A better balance of different contributors to growth will be the key theme for 2018. We expect the US economy to accelerate and grow by 2.6% y/y against 2.3% y/y in 2017.
Household consumption will climb broadly at the same pace as in 2017 at 2.6% y/y amid steady progress on the job front and higher wages. These would be counterbalanced by higher inflation and weaker growth in consumer credit. Investment will register the most significant improvement thanks to the boost provided by the Tax Cuts and Jobs Act (TCJA).
Non residential investment will reach 5% on a y/y basis in 2018 compared with 4.4% y/y in 2017. Residential investment is also expected to accelerate albeit in a more muted manner as TCJA is not really judged as being supportive of the housing market.

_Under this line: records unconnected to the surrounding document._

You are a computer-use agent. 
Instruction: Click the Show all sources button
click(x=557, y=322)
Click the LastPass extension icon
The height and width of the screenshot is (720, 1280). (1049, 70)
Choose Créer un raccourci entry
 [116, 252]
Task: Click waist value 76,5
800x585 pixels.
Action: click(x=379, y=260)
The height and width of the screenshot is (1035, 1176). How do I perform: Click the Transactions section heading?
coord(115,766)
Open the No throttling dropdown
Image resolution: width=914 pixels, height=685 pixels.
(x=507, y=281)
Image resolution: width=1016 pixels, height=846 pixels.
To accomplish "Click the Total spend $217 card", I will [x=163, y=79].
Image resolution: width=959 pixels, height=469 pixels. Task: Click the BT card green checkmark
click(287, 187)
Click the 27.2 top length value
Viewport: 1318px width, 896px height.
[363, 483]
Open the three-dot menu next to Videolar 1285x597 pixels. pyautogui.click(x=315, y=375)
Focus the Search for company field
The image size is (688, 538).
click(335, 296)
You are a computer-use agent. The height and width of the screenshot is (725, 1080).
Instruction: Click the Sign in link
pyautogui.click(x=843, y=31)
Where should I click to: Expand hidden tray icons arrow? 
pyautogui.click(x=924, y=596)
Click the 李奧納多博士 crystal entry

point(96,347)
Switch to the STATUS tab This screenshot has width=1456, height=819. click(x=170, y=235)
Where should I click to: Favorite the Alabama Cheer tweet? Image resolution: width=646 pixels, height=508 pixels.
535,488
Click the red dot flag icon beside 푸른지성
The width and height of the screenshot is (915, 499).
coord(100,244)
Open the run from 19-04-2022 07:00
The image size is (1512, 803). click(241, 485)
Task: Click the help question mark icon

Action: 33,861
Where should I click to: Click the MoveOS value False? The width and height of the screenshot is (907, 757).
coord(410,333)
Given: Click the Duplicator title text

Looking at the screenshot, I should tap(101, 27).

TCJA to further tighten job market
A late positioning in the cycle, limited redistribution effects (wealthy households are expected to benefit the most from individual tax cuts), a limited impact of tax repatriation initiative and the priority given to reducing taxes on corporate profits suggest a limited multiplier effect of the TCJA.
In our view, the most significant effect of the Act, beside the temporary boost to growth (estimated at +0.5% in 2018), should appear in the job market.
This would take place via higher wages expected at 3% y/y on average in 2018 against 2.5% y/y in 2017, as unemployment will decline to 3.5% ( from 4.1% today.)
The Fed to hike 3 times in 2018
Despite a lower degree of slack in the economy, the Fed won’t be in a hurry to hike the Fed Funds Target rate. CPI inflation is estimated to rise by a mere 2.2% y/y in2018 compared to 2.1% y/y in 2017. We expect three hikes in 2018 with the first move to take place in March.